((

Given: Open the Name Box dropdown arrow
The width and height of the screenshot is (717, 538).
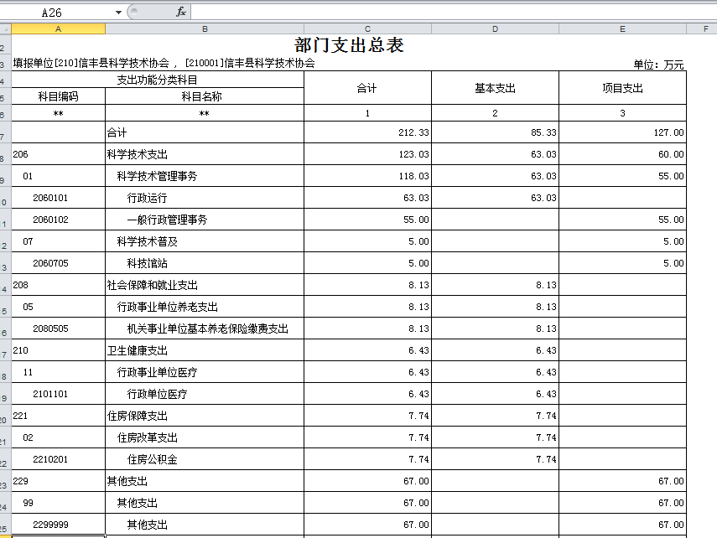Looking at the screenshot, I should [x=118, y=13].
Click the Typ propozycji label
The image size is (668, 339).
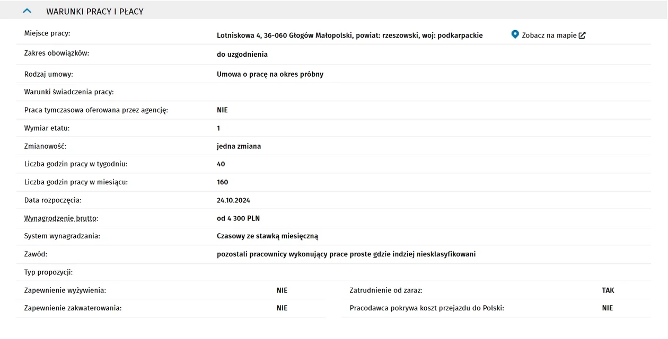[x=48, y=272]
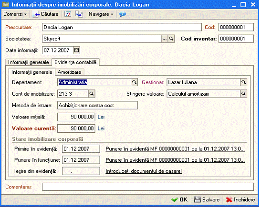Viewport: 261px width, 207px height.
Task: Open Punere în evidență link beside Primire
Action: pyautogui.click(x=175, y=149)
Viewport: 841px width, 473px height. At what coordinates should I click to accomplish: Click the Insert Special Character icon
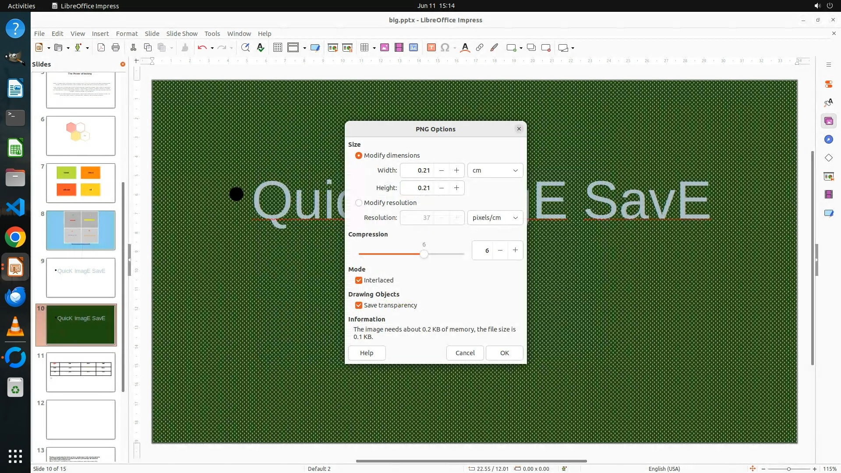[445, 48]
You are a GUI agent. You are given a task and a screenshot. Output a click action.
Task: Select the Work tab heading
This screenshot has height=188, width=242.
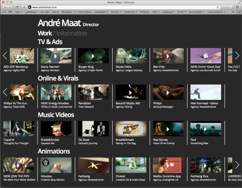45,33
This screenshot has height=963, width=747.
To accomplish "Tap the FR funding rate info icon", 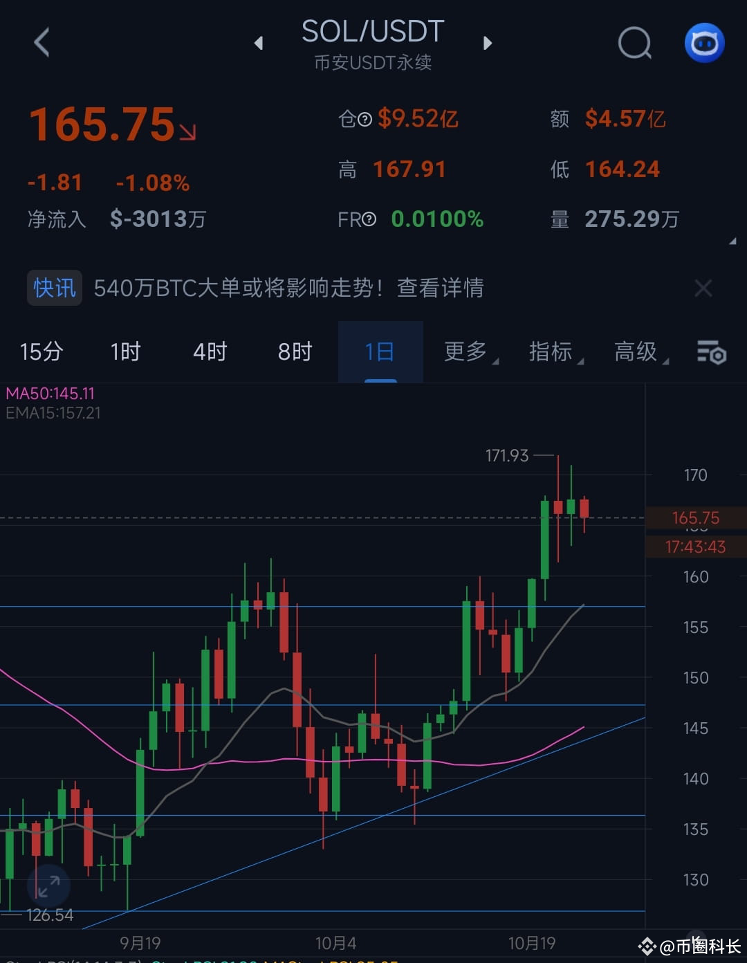I will coord(370,219).
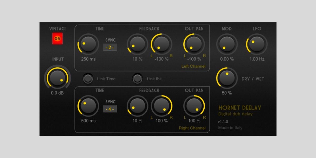Click the Input gain knob
Screen dimensions: 316x158
point(57,78)
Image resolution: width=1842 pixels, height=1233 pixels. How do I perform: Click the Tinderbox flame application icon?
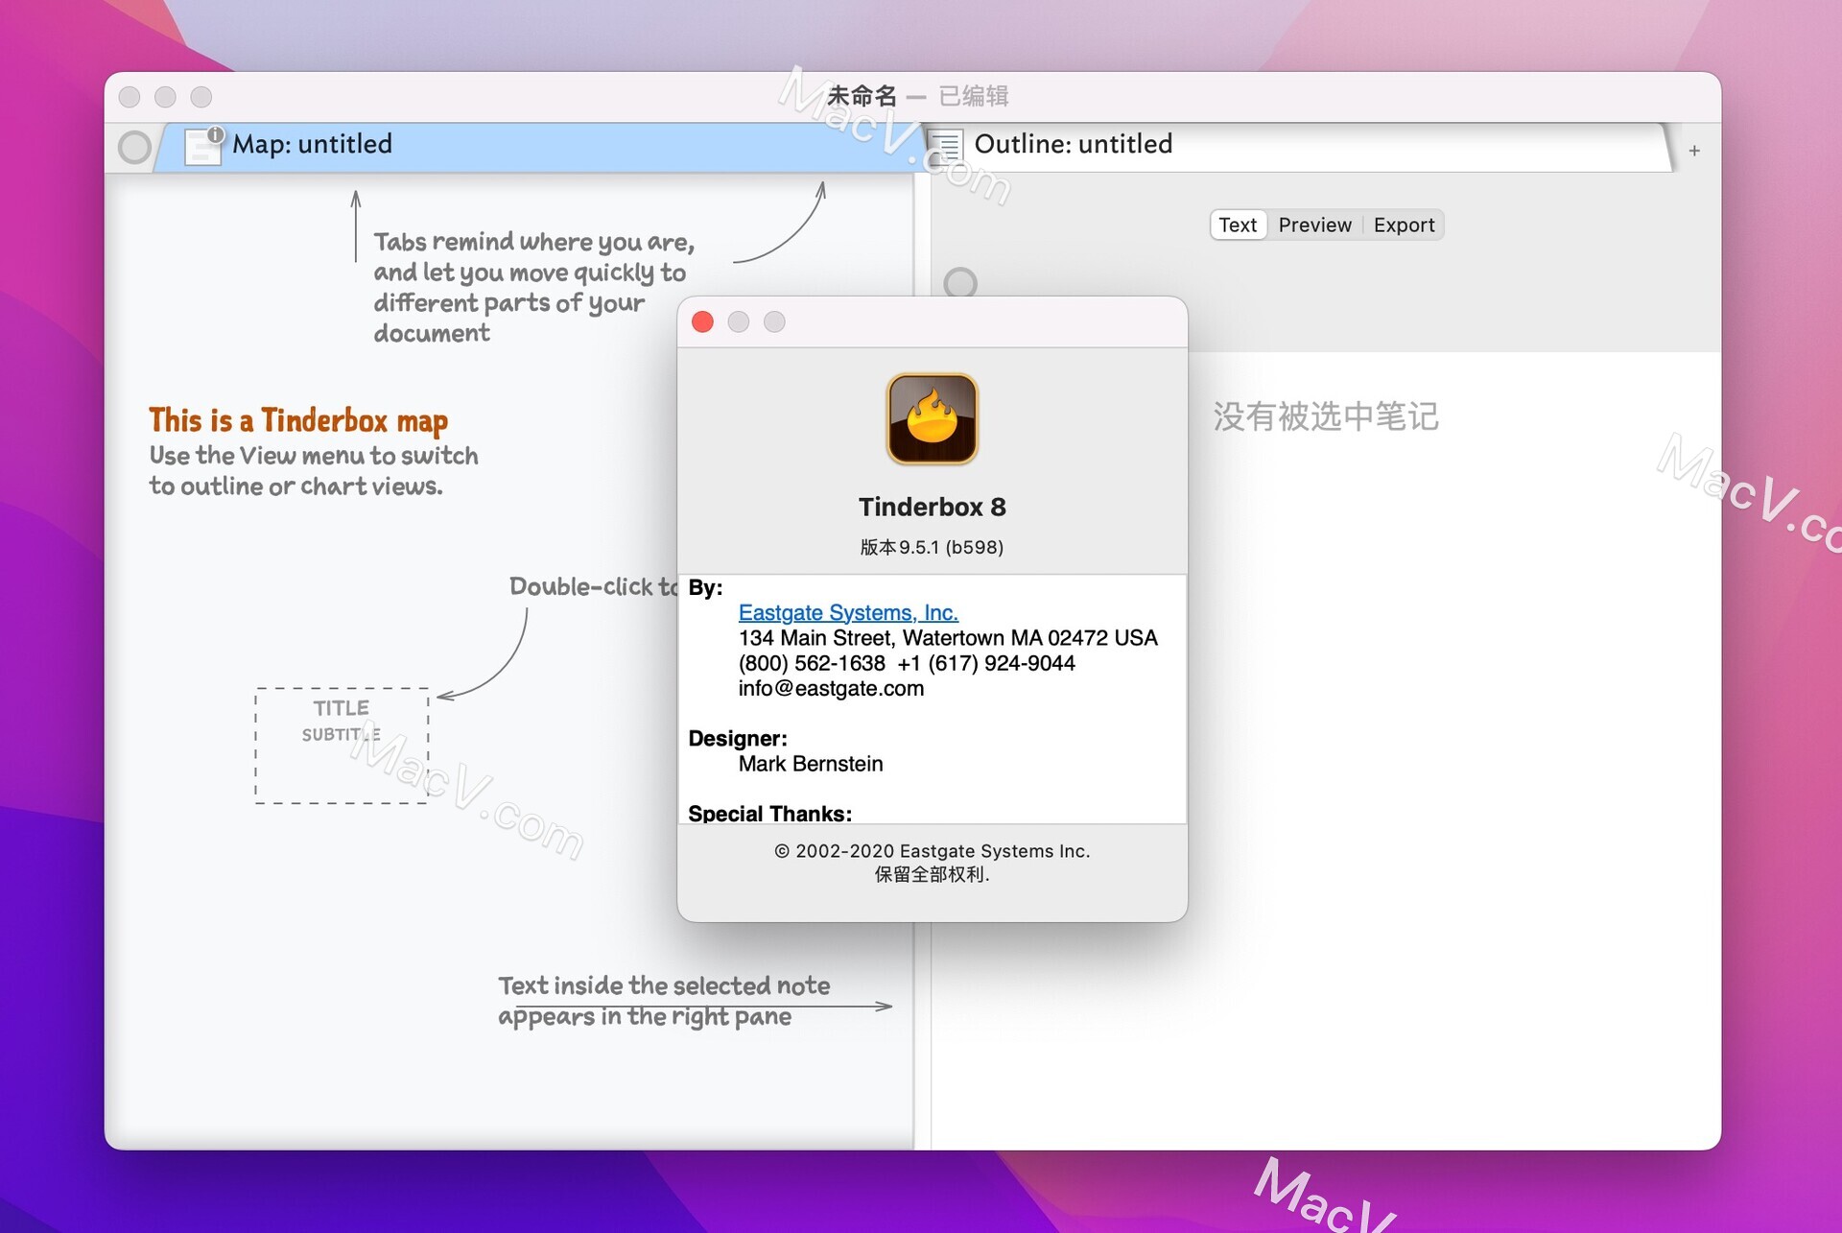933,419
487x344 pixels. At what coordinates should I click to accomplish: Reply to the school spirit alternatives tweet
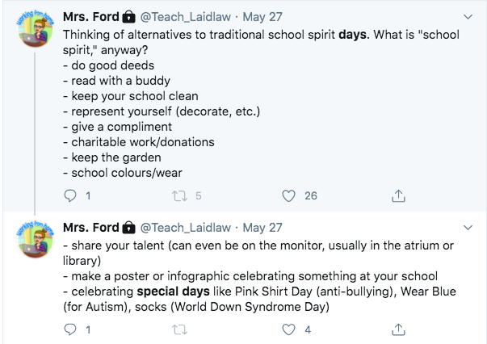[x=69, y=195]
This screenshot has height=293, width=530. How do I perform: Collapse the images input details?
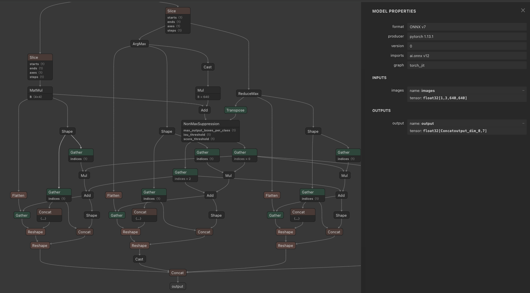click(523, 90)
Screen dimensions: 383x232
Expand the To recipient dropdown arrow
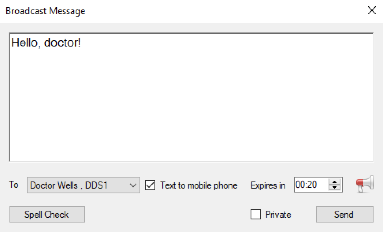[x=133, y=185]
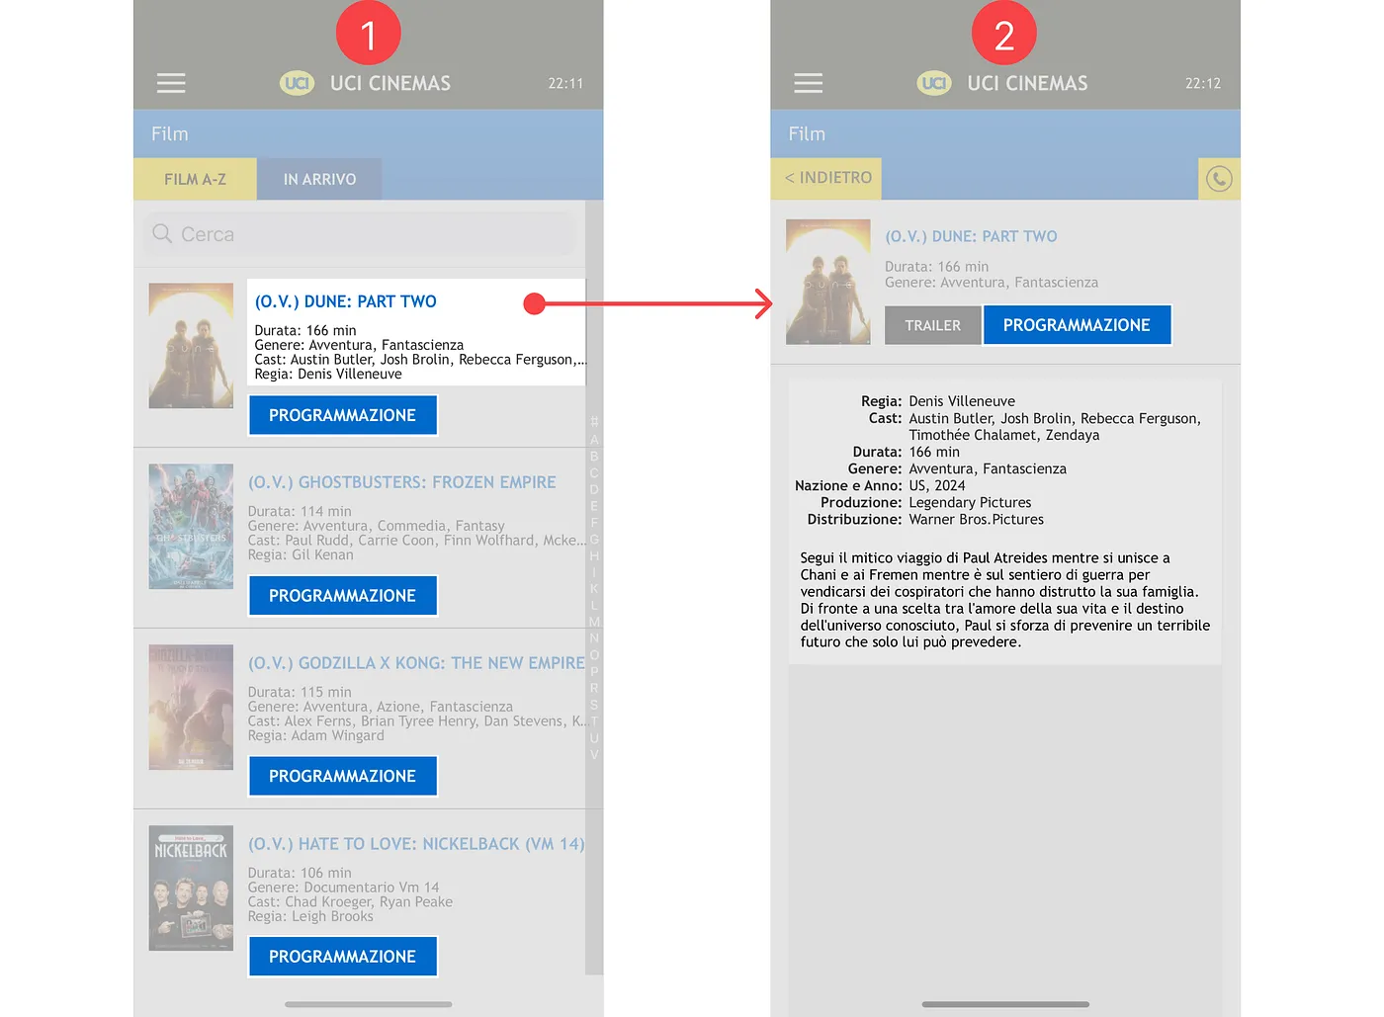Open PROGRAMMAZIONE on Dune detail page
Image resolution: width=1384 pixels, height=1017 pixels.
(x=1077, y=325)
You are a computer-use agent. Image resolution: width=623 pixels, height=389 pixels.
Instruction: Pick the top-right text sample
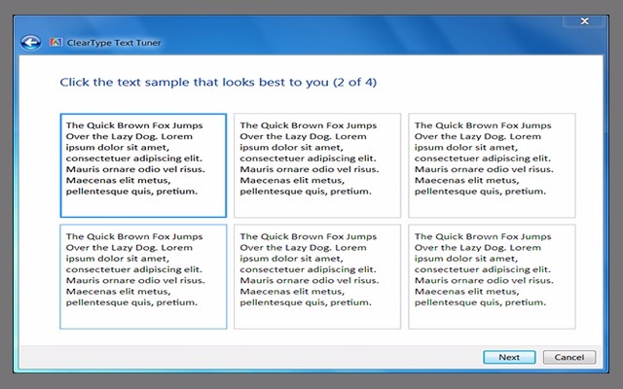(491, 164)
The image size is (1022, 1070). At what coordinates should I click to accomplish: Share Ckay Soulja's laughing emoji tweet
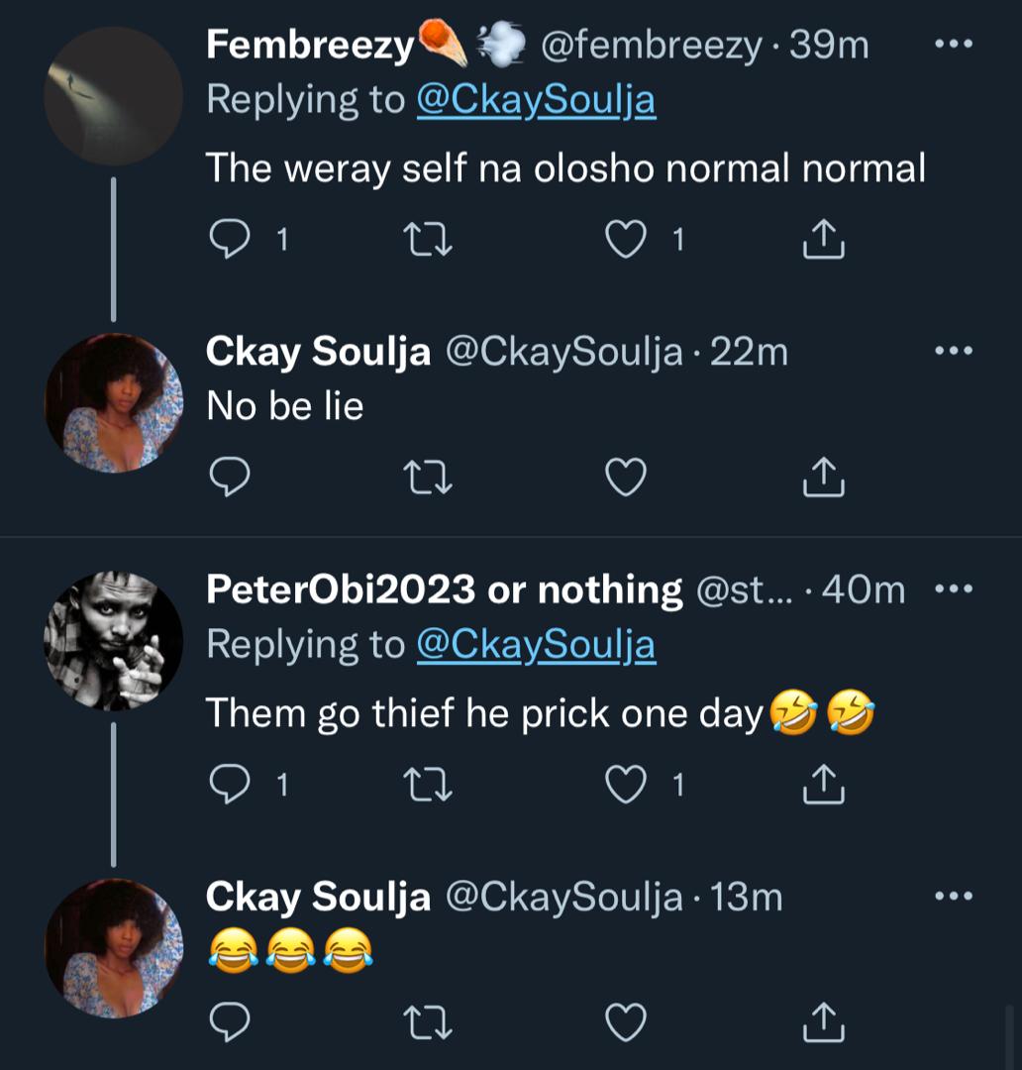tap(823, 1022)
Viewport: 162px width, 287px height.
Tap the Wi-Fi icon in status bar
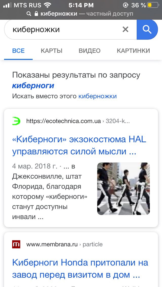[x=48, y=5]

))

**Problem details**
Rewrite the lines from the line with "This screenshot has height=293, width=530." to the line with "(x=1077, y=325)", putting "drop-down arrow" in place of "dropdown arrow" and changing nothing else. Leave the pictures out.

**Solution for this task**
This screenshot has height=293, width=530. How do I perform: Collapse the images input details?
click(523, 90)
Screen dimensions: 383x232
Expand the To recipient drop-down arrow
[x=133, y=185]
Open PROGRAMMAZIONE on Dune detail page
Image resolution: width=1384 pixels, height=1017 pixels.
(x=1077, y=325)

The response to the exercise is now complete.